Tuesday, May 04 2021 12:00 pm

Event Location Virtual
Co-sponsors International Office Bielefeld University of Applied Sciences
Contact iw@fh-bielefeld.de
In Event Types: Speaker Series

Digital International Week 2021 of Bielefeld University of Applied Sciences

Host: International Office Bielefeld University of Applied Sciences

Type of event: Information event with subsequent discussion

Date of event: Tuesday, 04.05.2021

Time of event: 12.00 – 13.30 (CEST, UTC+2)
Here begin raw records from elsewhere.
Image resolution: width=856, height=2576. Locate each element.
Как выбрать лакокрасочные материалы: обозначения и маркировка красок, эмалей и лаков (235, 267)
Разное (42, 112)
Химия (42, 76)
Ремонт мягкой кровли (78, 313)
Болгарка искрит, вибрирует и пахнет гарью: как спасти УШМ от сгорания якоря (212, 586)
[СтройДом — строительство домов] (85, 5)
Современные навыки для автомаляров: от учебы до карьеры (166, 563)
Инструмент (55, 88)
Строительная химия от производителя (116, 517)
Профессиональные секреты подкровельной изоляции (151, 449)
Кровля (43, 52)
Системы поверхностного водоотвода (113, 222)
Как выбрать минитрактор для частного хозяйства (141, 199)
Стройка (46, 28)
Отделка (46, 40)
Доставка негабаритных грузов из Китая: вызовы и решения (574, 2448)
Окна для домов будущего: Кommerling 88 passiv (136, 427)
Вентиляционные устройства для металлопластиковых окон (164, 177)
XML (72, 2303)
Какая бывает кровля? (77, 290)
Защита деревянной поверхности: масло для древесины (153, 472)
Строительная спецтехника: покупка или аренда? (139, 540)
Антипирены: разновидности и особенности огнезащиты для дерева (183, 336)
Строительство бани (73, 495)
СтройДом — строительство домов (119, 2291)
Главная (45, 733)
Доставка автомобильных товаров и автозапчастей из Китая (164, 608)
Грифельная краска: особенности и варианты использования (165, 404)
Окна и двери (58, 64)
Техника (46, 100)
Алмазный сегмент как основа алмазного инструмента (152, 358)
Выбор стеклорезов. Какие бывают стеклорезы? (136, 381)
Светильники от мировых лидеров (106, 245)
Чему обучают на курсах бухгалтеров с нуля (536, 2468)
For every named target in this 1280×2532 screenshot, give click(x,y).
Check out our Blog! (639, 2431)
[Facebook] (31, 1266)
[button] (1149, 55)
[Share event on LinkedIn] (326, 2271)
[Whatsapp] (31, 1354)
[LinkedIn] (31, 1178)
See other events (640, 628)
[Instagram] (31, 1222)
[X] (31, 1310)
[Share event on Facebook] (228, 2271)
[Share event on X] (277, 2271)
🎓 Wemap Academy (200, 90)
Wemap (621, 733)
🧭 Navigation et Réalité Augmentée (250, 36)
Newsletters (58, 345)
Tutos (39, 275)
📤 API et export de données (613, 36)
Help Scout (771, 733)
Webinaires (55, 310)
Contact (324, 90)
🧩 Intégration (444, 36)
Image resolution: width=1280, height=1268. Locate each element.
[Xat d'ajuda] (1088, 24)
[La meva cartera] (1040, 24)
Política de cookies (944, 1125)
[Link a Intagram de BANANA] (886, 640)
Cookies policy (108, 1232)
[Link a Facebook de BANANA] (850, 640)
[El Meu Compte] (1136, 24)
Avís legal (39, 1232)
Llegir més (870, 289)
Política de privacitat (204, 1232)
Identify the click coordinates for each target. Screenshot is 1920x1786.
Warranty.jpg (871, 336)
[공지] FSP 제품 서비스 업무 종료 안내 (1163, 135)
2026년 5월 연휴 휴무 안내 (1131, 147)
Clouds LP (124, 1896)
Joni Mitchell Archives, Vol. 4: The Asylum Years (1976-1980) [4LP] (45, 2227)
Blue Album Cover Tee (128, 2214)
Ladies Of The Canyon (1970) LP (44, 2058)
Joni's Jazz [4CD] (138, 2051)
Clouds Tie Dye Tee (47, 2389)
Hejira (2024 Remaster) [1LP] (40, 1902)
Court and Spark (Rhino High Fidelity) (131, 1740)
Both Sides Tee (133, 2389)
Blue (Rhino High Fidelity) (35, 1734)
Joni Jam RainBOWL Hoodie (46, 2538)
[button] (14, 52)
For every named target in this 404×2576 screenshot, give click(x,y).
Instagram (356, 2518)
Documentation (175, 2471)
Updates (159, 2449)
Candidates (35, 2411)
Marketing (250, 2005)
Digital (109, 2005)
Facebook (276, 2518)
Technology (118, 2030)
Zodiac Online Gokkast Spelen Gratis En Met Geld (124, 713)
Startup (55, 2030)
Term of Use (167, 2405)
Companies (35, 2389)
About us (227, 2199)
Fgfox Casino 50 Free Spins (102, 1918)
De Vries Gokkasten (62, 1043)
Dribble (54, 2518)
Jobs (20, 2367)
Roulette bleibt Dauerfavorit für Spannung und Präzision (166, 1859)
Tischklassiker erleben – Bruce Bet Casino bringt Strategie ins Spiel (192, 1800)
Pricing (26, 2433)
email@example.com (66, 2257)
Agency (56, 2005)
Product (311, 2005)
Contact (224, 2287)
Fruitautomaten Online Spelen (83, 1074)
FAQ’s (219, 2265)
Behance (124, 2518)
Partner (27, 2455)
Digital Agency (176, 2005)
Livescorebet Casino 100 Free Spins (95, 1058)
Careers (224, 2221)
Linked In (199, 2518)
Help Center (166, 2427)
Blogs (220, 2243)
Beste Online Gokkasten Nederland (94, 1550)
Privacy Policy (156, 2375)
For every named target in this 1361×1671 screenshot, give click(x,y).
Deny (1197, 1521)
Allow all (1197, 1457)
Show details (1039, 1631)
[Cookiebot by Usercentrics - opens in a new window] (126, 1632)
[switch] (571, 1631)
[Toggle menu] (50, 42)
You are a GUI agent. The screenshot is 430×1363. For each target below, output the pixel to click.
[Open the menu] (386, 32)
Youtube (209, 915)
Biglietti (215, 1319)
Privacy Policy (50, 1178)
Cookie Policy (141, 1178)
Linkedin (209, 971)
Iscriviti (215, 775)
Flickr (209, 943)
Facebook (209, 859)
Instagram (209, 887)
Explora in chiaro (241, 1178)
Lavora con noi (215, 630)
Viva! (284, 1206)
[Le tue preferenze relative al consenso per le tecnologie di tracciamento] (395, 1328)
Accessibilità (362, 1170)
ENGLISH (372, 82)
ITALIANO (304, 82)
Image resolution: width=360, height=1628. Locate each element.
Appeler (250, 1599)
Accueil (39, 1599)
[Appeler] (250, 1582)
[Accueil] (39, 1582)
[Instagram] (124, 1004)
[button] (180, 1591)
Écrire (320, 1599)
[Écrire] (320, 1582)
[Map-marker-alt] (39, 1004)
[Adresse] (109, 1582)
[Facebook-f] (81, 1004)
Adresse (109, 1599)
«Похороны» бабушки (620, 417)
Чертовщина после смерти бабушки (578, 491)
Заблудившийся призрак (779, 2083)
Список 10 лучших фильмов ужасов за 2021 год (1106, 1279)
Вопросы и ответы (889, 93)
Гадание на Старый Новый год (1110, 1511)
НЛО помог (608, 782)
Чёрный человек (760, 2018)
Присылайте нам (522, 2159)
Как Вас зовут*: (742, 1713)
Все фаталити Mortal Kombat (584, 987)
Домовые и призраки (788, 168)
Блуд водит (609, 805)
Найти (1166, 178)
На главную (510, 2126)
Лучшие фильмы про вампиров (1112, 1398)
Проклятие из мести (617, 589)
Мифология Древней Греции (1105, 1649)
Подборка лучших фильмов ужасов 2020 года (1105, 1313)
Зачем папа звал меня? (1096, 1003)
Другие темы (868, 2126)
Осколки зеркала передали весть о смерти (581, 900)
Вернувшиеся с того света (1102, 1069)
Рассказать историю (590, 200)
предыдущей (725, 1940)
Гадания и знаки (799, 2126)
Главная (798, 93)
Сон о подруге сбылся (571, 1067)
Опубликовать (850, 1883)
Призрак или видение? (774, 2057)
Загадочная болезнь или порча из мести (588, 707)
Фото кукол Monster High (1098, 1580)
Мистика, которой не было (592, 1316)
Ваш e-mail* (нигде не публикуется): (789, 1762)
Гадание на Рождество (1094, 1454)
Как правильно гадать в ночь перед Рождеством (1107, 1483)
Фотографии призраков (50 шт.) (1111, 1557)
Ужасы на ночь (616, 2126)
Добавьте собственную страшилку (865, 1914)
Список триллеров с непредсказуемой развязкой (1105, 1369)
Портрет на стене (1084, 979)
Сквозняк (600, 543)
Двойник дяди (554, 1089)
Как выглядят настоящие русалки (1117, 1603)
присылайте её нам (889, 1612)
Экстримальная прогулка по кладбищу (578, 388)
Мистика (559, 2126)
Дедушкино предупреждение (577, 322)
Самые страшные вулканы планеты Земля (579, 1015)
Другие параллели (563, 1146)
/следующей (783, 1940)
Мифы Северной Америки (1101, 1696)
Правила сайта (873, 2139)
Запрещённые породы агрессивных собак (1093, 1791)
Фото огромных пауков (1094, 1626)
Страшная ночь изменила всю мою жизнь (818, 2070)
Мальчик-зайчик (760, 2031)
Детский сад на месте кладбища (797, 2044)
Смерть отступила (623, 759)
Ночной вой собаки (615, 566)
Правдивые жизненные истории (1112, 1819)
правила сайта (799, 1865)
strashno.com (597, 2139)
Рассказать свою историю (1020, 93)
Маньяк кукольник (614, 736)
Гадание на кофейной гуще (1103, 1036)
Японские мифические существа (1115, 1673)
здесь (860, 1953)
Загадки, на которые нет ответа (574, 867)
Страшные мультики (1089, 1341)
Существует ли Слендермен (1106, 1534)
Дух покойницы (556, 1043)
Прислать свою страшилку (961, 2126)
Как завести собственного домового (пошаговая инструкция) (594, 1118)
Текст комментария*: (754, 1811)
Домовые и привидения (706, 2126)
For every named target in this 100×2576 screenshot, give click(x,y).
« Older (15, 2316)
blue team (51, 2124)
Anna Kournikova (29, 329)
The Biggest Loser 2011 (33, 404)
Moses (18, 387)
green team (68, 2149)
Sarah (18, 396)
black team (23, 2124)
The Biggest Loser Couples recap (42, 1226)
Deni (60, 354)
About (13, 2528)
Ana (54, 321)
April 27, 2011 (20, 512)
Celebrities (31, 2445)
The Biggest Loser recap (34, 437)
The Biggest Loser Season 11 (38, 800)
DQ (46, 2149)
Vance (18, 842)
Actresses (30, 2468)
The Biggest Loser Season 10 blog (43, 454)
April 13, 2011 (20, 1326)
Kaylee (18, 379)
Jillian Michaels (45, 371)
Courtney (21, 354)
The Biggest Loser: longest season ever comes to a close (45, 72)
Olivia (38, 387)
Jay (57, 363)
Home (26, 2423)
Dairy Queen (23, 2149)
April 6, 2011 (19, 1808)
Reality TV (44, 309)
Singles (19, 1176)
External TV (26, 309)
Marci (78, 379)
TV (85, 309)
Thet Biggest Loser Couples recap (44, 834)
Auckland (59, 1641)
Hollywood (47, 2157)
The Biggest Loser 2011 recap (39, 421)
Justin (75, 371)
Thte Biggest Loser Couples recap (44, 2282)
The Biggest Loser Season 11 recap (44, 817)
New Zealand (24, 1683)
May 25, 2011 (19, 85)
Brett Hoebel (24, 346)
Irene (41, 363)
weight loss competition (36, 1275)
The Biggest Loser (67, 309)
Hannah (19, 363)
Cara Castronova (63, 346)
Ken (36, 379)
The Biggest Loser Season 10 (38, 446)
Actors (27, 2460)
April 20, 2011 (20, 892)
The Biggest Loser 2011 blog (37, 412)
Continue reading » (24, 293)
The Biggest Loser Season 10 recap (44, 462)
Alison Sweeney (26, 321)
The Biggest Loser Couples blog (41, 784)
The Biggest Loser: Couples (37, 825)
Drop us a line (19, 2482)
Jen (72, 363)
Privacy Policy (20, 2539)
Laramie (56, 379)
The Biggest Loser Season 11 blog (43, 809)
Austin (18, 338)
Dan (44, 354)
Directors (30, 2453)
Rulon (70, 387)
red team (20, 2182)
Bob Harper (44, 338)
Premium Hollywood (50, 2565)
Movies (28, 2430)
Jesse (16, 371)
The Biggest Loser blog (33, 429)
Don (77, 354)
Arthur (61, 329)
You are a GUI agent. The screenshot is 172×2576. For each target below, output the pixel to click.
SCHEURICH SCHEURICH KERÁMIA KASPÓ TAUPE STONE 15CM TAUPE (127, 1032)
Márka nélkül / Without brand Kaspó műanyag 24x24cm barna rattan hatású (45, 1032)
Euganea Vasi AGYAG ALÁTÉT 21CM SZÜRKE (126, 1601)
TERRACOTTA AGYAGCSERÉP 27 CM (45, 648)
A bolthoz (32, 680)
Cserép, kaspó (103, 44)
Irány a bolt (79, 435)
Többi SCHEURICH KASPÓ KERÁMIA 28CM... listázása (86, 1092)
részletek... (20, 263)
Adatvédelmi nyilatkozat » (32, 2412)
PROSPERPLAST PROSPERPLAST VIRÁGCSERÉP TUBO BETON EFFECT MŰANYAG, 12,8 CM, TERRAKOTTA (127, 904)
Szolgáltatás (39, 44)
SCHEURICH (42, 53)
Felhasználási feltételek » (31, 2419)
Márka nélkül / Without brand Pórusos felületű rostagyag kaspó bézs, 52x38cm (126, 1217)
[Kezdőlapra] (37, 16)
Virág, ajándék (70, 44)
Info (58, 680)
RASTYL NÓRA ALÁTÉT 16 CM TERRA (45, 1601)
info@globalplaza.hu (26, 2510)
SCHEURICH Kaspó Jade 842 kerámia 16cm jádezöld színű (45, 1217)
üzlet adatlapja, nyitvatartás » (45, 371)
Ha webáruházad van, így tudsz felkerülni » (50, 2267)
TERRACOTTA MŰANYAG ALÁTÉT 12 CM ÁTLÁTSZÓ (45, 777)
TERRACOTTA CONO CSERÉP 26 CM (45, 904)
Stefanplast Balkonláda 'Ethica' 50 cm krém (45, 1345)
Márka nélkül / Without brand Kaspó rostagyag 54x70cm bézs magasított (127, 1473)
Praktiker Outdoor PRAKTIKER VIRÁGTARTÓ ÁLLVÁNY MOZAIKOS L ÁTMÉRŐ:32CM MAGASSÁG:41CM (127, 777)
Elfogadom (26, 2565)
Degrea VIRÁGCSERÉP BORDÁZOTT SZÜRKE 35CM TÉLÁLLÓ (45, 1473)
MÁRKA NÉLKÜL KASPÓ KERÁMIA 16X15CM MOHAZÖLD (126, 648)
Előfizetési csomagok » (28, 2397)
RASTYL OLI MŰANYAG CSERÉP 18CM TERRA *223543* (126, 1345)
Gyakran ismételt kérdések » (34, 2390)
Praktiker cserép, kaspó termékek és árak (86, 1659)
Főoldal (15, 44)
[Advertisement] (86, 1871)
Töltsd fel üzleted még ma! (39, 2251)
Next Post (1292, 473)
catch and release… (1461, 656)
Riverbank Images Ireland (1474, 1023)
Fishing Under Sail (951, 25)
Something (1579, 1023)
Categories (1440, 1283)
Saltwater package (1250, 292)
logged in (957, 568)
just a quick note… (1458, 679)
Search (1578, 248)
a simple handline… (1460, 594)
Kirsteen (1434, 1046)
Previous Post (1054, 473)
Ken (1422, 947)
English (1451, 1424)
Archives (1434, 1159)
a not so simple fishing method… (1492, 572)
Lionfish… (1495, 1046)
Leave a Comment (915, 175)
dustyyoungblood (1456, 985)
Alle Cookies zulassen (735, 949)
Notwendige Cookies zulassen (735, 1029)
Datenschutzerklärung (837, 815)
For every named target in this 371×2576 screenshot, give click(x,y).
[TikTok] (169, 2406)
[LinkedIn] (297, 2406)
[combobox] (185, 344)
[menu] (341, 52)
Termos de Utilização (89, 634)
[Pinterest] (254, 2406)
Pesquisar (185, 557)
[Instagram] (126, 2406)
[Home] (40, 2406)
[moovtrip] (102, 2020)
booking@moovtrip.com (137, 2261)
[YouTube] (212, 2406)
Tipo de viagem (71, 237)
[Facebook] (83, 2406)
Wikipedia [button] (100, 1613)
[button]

Zoomlink of event: https://fh-bielefeld.zoom.us/j/92528640856

Historically, during the colonial and the immediate years of the post-colonial period, universities, faculties, students and graduates played a significant role in state making and democratic state building in South Asia.  The leader of the independence movement in India, Jawaharlal Nehru was a graduate of the Trinity College Cambridge. Pakistan’s founding father Muhammad Ali Jinnah was educated in England. In East Pakistan from 1952 onwards, the role of the university students in shaping its Independence movement for Bangladesh is widely recorded. Yet, in 2021, academic freedom and democracy in Pakistan, Bangladesh and India looks grim against the backdrop of rising authoritarianism, nationalism and religious radicalism. This lecture looks at the background, causes and developments with regard to the partly negative development of academic freedom in South Asia.

Dr. Mubashar Hasan is an adjunct researcher at the Humanitarian and Development Research Initiative, Western Sydney University, Australia. Previously, he was a research fellow at the Department of Culture Studies and Oriental Languages, University of Oslo, Norway. He is the author of the book Islam and Politics in Bangladesh: Followers of Ummah (Palgrave, 2020) and the leader editor of the book Radicalization in South Asia: Context, Trajectories, and Implications (Sage, 2019). He also serves in the advisory board of the RESOLVE Network at the United States Institute of Peace, Washington DC, USA and as a Research Member at the AVERT Research Network, Deakin University, Melbourne.